I am not surprised anymore by either the opportunistic behavior of corporations or the blatant self-promotion (disguised more benevolently mind you) of individuals. But let's spare a thought for those who died and for those who were close to them and are still alive. Do they deserve the travesty that is this fake concern? This ridiculously dishonest veneer? I have always wanted to ask the following question to the many who I thought were faking it: Are you really concerned for a cause or do you just want to appear like a good human being in front of me and others? In other words, are you a real human being or just completely full of shit? I feel that for many many people the honest answer to this question is "yes, unfortunately I am just completely full of shit." This is the real answer that they would have given had they not been so completely full of shit.

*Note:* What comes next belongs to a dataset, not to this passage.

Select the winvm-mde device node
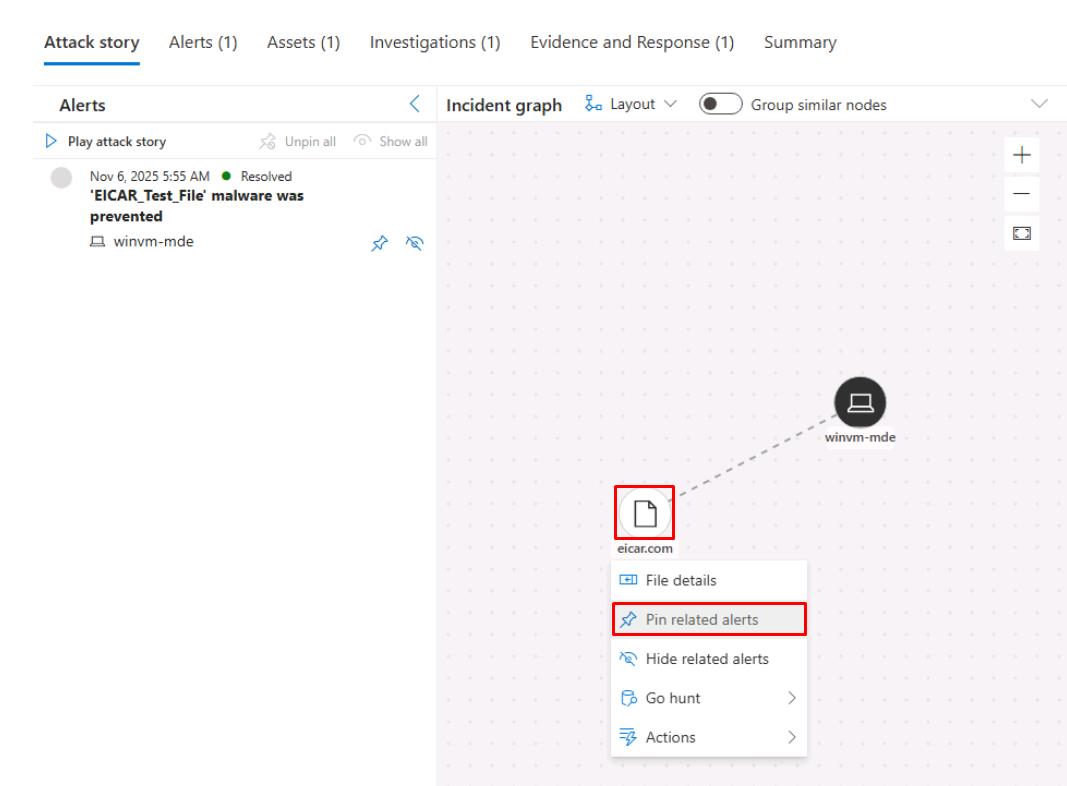Viewport: 1067px width, 786px height. point(860,403)
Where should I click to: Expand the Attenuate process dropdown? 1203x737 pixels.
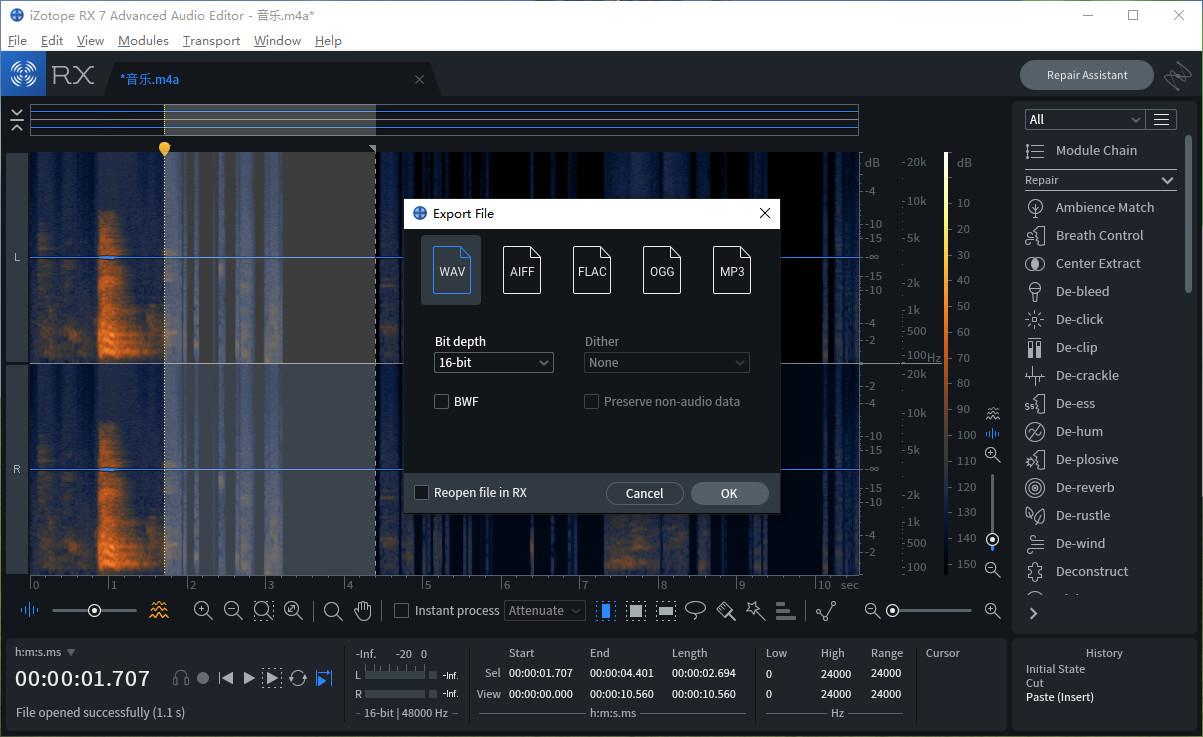[545, 610]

Let's also stop here and think about those killed in Beirut and the downed Russian plane recently. Their lives are of no lesser value than the Parisians. Just because the news media doesn't find their stories juicy enough doesn't mean that the grief of their relatives is any less. For that matter let's also think about the innocent people who are killed every day by anonymous drones hovering out of sight on one hand and by the religious fanatics on the other. Most likely these people are the collateral damage of your solutions. And when our minds start reeling from the many conflicting facets of the story, from the relentless carnage, let's stop and think about how idiotic we appear when we decide to put some meaningless symbol of non-existence solidarity on our Facebook profiles just so that we could get some likes.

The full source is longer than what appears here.